Therefore, in February 1807 – before the news of Le Grand Crabe reached St Petersburg – the Great Eastern Adventure was launched. This was one of the greatest projects in Russian history, and essentially represents the answer to the problem “how does one move 75,000 soldiers from A to B, where A is European Russia and B is the back of beyond near Yakutsk?” It was organised scientifically, placed under the command of the forward-thinking general Evgeny Serafimovich Kuleshov and backed up by a large number of theoreticians and experienced war organisers – most of them German or Italian exiles fleeing the conflicts raging across their homelands. Fortunately for them, the route between Moscow and Yakutsk had already been codified and expanded over the past two decades thanks to the activities of the Pacific Company and its predecessors, and now there was usually at least a beaten track every step of the way from Moscow to Nizhny Novgorod to Kazan to Perm to Yekaterinburg to Omsk to Tomsk to Krasnoyarsk and finally on to Yakutsk. Yet the movement of the odd caravan and escort company was far from what that route was now playing host to.
The largest problem was logistics, keeping such a large number of men fed and protecting them from the cold (the expedition set off in winter, despite the conditions, as that meant the more swampy regions along the way would be frozen and safe to move over). Despite the traditional Russian lackadaisical approach to such matters, believing the best solution to soldiers’ problems was to give them a damn good thrashing, under Kuleshov a more rational approach was taken, based in many ways on the works of Coulomb (not that the Russians would admit that for ideological reasons, of course). Everything was planned in advance, with caches of food and water being concealed by advance scouts to eke the men through the more barren parts of the vast route. It was a journey that few armies since that of the Mongol Khans had made, and they had not been encumbered with field artillery.

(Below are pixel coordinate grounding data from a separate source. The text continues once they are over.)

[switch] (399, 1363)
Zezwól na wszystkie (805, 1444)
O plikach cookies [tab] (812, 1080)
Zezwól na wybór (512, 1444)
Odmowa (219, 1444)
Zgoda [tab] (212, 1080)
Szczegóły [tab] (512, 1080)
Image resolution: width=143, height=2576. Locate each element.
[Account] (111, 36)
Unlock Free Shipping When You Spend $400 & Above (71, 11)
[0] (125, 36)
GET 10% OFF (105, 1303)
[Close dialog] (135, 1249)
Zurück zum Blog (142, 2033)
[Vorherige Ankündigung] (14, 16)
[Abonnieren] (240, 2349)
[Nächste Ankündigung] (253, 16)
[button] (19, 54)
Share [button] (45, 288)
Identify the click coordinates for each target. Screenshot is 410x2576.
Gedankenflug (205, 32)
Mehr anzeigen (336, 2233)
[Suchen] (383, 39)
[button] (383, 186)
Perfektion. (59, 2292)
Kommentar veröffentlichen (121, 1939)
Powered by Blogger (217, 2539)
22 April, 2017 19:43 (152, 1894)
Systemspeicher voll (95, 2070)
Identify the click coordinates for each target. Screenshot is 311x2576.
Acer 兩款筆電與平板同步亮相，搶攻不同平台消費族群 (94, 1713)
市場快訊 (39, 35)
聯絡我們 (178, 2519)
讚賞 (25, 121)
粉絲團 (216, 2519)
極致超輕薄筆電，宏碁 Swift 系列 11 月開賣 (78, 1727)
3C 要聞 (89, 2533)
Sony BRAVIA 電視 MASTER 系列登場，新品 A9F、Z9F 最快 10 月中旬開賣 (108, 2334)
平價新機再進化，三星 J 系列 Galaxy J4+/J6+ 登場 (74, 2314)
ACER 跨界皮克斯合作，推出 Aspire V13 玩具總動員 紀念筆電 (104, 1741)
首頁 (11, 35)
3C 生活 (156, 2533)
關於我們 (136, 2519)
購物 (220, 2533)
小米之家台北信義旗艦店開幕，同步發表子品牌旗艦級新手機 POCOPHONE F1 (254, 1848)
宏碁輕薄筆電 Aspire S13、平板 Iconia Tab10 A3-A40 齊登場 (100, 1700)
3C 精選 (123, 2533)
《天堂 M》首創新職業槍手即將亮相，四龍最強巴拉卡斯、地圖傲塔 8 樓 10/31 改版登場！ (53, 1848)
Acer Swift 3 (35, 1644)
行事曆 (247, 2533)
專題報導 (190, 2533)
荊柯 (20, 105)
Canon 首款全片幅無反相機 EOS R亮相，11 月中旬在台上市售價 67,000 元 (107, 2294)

The fact that the Russians lost ‘only’ six thousand men to the cold, starvation, disease and other problems on this epic trek is often cited as a triumph
of strategic organisation. Though as one contemporary commentator waggishly put it, the Russian success could also be attributed to them examining the conduct of French (and other to a lesser extent) generals in the Jacobin Wars, especially the Spanish front, and labelling this “How Not To Do It”.
The Russian land army was supplemented by a Lithuanian force that went by sea, sailing around almost the entirety of the Old World to reach the Pacific Company’s area of operations. This, too, built upon the many voyages along this long, awkward route that had been made under the Company’s auspices; the Lithuanians had long since graduated from the experienced foreign navigators that Paul had hired when he was Grand Duke, and possessed a cadre of their own. Their fleet had also expanded, being part of a strategy by the Russians to contest the Baltic with Denmark in the event the alliance ended (as historical inevitability suggested it must). More globally the expanded fleet also sought to move into the Mediterranean or even the Indian Ocean to hit the Ottomans from several sides in the event of a war, particularly given that the Russians had no chance of challenging the Ottomans on the Black Sea as they lacked many significant ports there. Now, though, it came in useful for what was swiftly – and, at first, pejoratively – dubbed the Great Eastern Adventure.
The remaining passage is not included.